Instructions for the task: Copy the following items word for word, keeping every line as it stands.

Records supplied:
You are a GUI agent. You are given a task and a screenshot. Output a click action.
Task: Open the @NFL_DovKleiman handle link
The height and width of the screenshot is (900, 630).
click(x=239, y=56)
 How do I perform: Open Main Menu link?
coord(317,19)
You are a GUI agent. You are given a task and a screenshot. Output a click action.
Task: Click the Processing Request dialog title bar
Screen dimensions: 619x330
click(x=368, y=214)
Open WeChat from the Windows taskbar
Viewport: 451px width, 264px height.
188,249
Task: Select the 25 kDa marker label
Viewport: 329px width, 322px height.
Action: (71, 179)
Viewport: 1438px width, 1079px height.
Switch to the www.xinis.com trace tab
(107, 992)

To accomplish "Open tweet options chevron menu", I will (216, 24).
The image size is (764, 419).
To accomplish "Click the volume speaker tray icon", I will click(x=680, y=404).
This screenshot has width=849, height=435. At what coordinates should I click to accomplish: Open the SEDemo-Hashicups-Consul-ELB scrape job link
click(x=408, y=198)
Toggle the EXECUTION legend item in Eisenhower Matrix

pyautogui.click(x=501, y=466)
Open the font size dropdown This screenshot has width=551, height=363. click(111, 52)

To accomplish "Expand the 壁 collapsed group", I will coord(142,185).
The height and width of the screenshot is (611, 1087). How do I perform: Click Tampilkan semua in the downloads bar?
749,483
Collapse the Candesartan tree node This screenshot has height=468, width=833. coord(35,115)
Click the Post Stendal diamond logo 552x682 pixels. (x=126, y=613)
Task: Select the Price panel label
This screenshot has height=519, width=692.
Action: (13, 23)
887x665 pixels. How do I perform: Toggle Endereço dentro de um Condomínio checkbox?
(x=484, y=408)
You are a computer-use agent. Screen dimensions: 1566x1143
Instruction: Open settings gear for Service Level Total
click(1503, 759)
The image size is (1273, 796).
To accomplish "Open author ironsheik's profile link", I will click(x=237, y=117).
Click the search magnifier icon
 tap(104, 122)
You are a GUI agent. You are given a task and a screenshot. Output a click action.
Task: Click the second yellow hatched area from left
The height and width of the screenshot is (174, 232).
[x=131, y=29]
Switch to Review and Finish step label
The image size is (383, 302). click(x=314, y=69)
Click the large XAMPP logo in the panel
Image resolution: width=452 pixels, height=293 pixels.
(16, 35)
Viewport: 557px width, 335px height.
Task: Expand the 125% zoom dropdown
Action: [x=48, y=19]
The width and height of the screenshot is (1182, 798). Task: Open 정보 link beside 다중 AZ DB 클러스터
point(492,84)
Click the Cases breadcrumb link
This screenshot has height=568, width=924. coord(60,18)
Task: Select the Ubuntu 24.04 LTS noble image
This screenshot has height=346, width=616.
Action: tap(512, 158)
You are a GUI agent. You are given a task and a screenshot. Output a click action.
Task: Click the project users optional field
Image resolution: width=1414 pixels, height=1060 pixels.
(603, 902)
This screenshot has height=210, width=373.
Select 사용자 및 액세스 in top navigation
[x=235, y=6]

Response to the exercise:
You are a GUI agent. You are given a task and a screenshot. Output a click action.
Task: Open the @NFL_DovKleiman handle link
The height and width of the screenshot is (900, 630).
click(x=239, y=56)
 How do I perform: Open Main Menu link?
coord(317,19)
You are a GUI agent. You are given a task and a screenshot. Output a click action.
Task: Click the Processing Request dialog title bar
Screen dimensions: 619x330
click(x=368, y=214)
Open WeChat from the Windows taskbar
Viewport: 451px width, 264px height.
188,249
Task: Select the 25 kDa marker label
Viewport: 329px width, 322px height.
Action: (71, 179)
Viewport: 1438px width, 1079px height.
Switch to the www.xinis.com trace tab
(107, 992)

To accomplish "Open tweet options chevron menu", I will (216, 24).
The image size is (764, 419).
To accomplish "Click the volume speaker tray icon", I will click(x=680, y=404).
This screenshot has width=849, height=435. At what coordinates should I click to accomplish: Open the SEDemo-Hashicups-Consul-ELB scrape job link
click(x=408, y=198)
Toggle the EXECUTION legend item in Eisenhower Matrix

pyautogui.click(x=501, y=466)
Open the font size dropdown This screenshot has width=551, height=363. click(111, 52)

To accomplish "Expand the 壁 collapsed group", I will coord(142,185).
The height and width of the screenshot is (611, 1087). How do I perform: Click Tampilkan semua in the downloads bar?
749,483
Collapse the Candesartan tree node This screenshot has height=468, width=833. coord(35,115)
Click the Post Stendal diamond logo 552x682 pixels. (x=126, y=613)
Task: Select the Price panel label
This screenshot has height=519, width=692.
Action: (13, 23)
887x665 pixels. How do I perform: Toggle Endereço dentro de um Condomínio checkbox?
(x=484, y=408)
You are a computer-use agent. Screen dimensions: 1566x1143
Instruction: Open settings gear for Service Level Total
click(1503, 759)
The image size is (1273, 796).
To accomplish "Open author ironsheik's profile link", I will click(x=237, y=117).
Click the search magnifier icon
 tap(104, 122)
You are a GUI agent. You are given a task and a screenshot. Output a click action.
Task: Click the second yellow hatched area from left
The height and width of the screenshot is (174, 232).
[x=131, y=29]
Switch to Review and Finish step label
The image size is (383, 302). click(x=314, y=69)
Click the large XAMPP logo in the panel
Image resolution: width=452 pixels, height=293 pixels.
(16, 35)
Viewport: 557px width, 335px height.
Task: Expand the 125% zoom dropdown
Action: [x=48, y=19]
The width and height of the screenshot is (1182, 798). Task: Open 정보 link beside 다중 AZ DB 클러스터
point(492,84)
Click the Cases breadcrumb link
This screenshot has height=568, width=924. coord(60,18)
Task: Select the Ubuntu 24.04 LTS noble image
This screenshot has height=346, width=616.
Action: tap(512, 158)
You are a GUI agent. You are given a task and a screenshot. Output a click action.
Task: Click the project users optional field
Image resolution: width=1414 pixels, height=1060 pixels.
(603, 902)
This screenshot has height=210, width=373.
Select 사용자 및 액세스 in top navigation
[x=235, y=6]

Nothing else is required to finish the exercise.